## DIRECTIONS
Write the records out once more, exactly as they appear below.

## SOURCE INFORMATION
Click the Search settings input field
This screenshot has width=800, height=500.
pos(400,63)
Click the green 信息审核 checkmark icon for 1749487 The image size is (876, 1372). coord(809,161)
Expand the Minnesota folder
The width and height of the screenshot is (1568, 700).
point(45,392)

## EXERCISE ANSWER
Click the Search settings input field
This screenshot has width=800, height=500.
pos(400,63)
Click the green 信息审核 checkmark icon for 1749487 The image size is (876, 1372). coord(809,161)
Expand the Minnesota folder
The width and height of the screenshot is (1568, 700).
point(45,392)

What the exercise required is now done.